> _What you are asked to do_
Rewrite everything in the entries below, from the start down to the line containing "pyautogui.click(x=532, y=870)", with "GUI agent" changed to "desktop assistant" and nothing else altered.

> _Extracted entries_
━━━━━━━━━━━━━━━━━━━━
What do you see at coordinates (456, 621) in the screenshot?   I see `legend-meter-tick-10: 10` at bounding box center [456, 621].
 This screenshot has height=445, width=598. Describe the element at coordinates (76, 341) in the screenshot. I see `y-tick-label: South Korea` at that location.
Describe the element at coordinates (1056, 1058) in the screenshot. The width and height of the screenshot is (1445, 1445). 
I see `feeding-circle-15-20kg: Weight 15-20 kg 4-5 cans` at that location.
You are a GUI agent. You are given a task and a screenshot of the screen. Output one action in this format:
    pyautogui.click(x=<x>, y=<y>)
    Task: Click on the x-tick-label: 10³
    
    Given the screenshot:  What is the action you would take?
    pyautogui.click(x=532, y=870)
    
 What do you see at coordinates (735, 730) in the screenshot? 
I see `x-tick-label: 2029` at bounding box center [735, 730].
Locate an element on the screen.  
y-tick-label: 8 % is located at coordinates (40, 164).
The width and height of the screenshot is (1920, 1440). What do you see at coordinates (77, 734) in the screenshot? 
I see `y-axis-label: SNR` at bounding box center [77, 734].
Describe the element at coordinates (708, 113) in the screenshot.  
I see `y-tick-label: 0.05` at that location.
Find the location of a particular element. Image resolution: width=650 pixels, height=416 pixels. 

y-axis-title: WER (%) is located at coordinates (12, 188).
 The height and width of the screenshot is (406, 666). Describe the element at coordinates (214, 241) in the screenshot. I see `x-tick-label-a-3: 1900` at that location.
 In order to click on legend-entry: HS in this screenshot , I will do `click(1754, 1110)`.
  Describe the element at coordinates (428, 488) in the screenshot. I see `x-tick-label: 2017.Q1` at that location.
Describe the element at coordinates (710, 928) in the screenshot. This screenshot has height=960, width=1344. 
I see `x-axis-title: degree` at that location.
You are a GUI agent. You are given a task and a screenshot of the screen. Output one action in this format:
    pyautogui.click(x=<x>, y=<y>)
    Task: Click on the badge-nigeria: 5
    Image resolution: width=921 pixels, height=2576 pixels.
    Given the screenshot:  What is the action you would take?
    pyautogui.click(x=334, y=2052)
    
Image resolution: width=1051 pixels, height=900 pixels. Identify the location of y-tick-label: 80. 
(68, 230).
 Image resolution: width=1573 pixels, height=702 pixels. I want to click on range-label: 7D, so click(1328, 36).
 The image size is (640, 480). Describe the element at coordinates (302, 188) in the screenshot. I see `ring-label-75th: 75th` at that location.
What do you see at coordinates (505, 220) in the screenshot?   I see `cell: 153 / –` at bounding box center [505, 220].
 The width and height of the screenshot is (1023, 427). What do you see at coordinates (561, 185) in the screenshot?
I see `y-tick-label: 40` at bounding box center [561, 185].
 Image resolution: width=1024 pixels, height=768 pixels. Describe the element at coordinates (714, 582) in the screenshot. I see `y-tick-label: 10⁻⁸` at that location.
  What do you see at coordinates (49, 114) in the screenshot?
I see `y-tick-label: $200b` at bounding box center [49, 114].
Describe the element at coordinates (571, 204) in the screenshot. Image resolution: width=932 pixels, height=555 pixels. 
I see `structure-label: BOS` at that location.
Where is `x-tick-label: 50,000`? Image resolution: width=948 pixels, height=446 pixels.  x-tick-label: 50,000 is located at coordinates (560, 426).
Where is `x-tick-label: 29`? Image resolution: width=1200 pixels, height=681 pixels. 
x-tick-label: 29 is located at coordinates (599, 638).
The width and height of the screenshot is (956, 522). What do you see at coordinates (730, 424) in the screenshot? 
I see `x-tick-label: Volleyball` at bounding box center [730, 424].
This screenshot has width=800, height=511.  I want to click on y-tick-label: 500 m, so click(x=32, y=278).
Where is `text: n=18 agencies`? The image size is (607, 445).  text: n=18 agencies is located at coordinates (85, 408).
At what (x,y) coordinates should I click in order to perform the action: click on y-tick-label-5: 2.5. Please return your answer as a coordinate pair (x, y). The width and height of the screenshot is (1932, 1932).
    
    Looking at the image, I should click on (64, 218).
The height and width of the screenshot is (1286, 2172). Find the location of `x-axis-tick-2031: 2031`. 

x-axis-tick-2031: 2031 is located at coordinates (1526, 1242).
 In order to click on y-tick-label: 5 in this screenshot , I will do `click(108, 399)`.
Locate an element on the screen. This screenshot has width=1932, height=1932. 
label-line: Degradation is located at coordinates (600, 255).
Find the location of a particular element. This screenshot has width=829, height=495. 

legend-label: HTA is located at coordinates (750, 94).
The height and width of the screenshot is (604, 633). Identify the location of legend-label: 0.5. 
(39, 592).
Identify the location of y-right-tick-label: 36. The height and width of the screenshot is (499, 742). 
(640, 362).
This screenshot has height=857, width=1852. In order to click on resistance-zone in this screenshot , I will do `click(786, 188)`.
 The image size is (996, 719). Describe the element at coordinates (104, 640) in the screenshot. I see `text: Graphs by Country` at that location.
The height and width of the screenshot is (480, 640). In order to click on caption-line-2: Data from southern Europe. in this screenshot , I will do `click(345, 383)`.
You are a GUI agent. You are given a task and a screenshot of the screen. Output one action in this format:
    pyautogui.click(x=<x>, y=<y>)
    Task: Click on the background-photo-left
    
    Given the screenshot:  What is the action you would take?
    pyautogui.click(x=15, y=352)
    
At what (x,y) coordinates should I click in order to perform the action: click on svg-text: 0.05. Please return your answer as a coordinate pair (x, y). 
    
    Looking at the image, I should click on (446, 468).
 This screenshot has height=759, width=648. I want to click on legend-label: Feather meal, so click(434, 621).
━━━━━━━━━━━━━━━━━━━━
> _Solution to this problem_
What do you see at coordinates (456, 621) in the screenshot?   I see `legend-meter-tick-10: 10` at bounding box center [456, 621].
 This screenshot has height=445, width=598. Describe the element at coordinates (76, 341) in the screenshot. I see `y-tick-label: South Korea` at that location.
Describe the element at coordinates (1056, 1058) in the screenshot. The width and height of the screenshot is (1445, 1445). 
I see `feeding-circle-15-20kg: Weight 15-20 kg 4-5 cans` at that location.
You are a desktop assistant. You are given a task and a screenshot of the screen. Output one action in this format:
    pyautogui.click(x=<x>, y=<y>)
    Task: Click on the x-tick-label: 10³
    
    Given the screenshot:  What is the action you would take?
    pyautogui.click(x=532, y=870)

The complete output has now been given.